Lo dicho: el “riesgo país” por encima de los 800 puntos revela la incertidumbre
y la desconfianza de los inversores. Y, en los hechos, le impide al Gobierno un descenso de la tasa de
interés sin que ello se traduzca en una nueva devaluación.
Ese indicador -como a Cristina el “paralelo”- le recuerdan a diario a Macri que
las cosas no están funcionando.
Entre 2011 y 2015, el kirchnerismo ideó diversas estrategias para prolongar el
statu quo. Elevó el impuesto a los viajeros, puso a la AFIP a monitorear las
cuevas del microcentro, mostró en vivo y en directo a CFK y a Guillermo Moreno
desde Angola, como si esa propaganda pudiera generar los dólares que le hacían
falta a la economía. Culpó a Shell por la devaluación del 20% de 2014. Y el
Banco Central vendió $70.000 millones en futuros para evitar el salto cambiario
previo a las elecciones.
No hace falta recordar con detalle de qué manera terminó ese esquema.
El mercado descree
Ahora los funcionarios de Macri se juegan a que la estrategia lanzada para estabilizar el mercado tras la
devaluación de mediados de 2018 dé lugar a un nuevo escenario virtuoso.

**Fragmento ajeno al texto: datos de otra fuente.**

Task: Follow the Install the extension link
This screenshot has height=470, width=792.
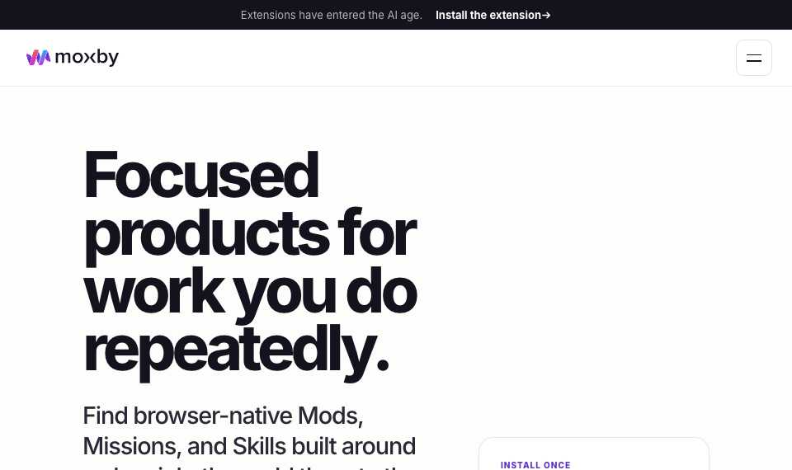Action: (x=493, y=15)
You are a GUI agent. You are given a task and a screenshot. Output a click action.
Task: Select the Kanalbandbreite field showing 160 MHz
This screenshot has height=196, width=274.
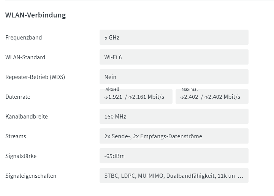pos(174,116)
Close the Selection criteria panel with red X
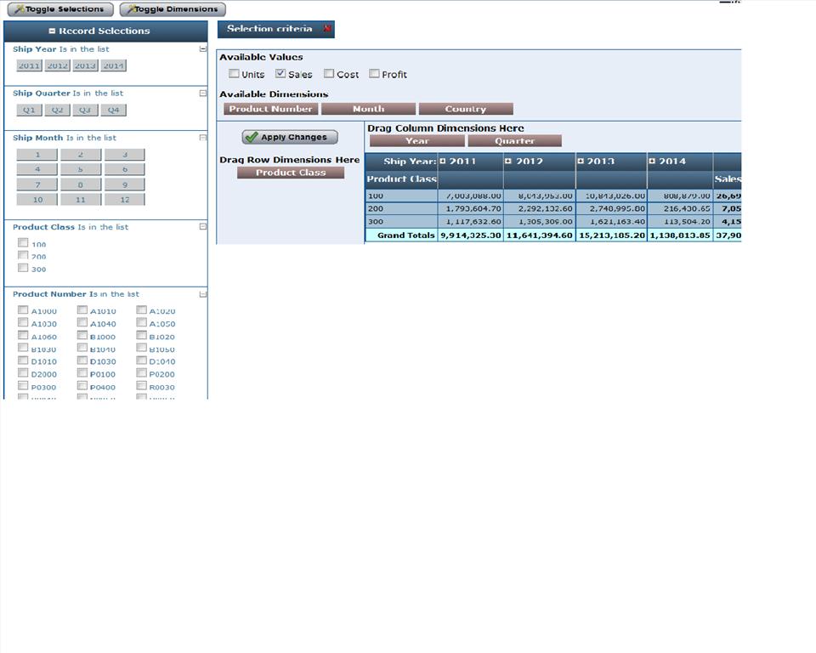This screenshot has width=816, height=653. [327, 29]
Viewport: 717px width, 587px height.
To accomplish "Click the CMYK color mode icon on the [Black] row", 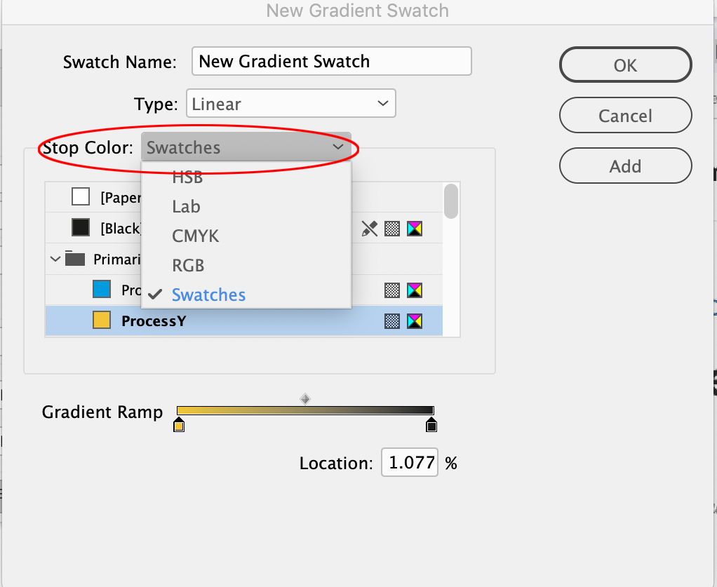I will click(415, 229).
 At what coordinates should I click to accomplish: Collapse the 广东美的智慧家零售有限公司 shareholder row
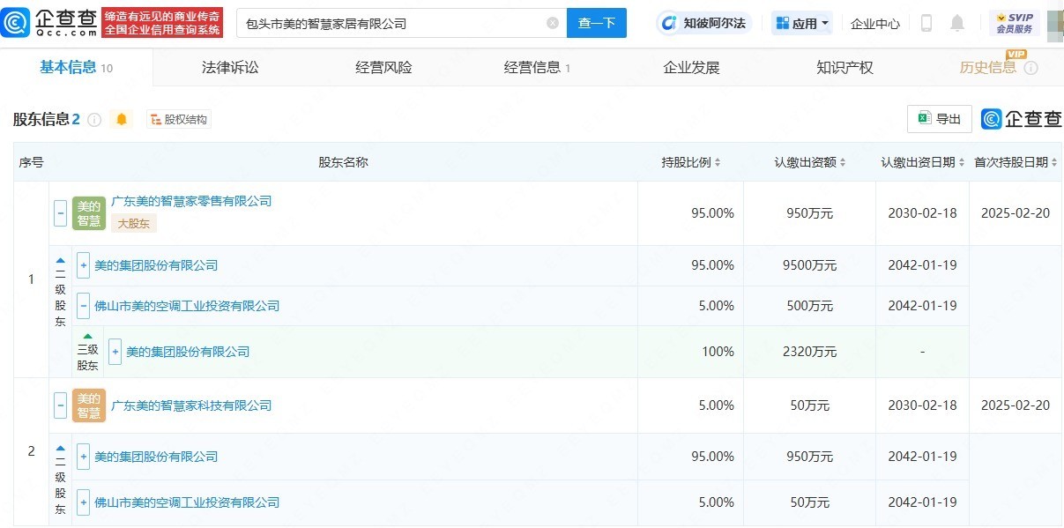click(x=61, y=212)
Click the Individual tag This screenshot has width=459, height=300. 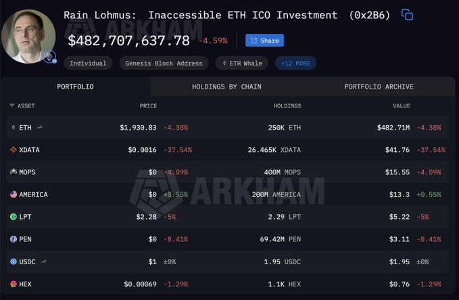point(89,64)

Sin embargo, la gran mayoría de las consultoras privadas descree de esa mirada
optimista. Con la excepción de Orlando Ferreres, las demás esperan un 2019 con
caídas en el PIB. Y, en todo caso, las diferencias se juegan en torno de la
profundidad y la extensión de la recesión.
Hay consultoras, incluso, que plantean una inflación por encima de la de 2017,
que no estuvo contaminada por la devaluación. Es el caso de Eco Go (comandada
por Marina Dal Poggetto), que prevé un índice de precios cercano al 35 por ciento anual.
En este escenario queda claro por qué en los centros financieros comienzan a
preocuparse por las chances electorales que tiene Cristina Kirchner. Y, aun en
el caso de que Macri retenga su hospedaje en la Casa Rosada, a nadie
escapa que la situación económica y financiera es muy compleja.
Por lo pronto, crece el consenso respecto
de que el “cepo” que armó el equipo económico tendrá un nuevo test en algún
momento previo a las elecciones. Como suele suceder antes de los
comicios, en la Argentina recrudece el nivel de dolarización por parte de
ahorristas y de empresas.
Como Cristina antes, ahora Macri también podrá fortalecer su “cepo”. A
sabiendas, claro, de que la economía se va a resentir, todavía más. Y que, al
fin de cuentas, el kirchnerismo no se pudo mantener en el poder por más
controles que haya puesto.
Una vez más, la moneda está en el aire.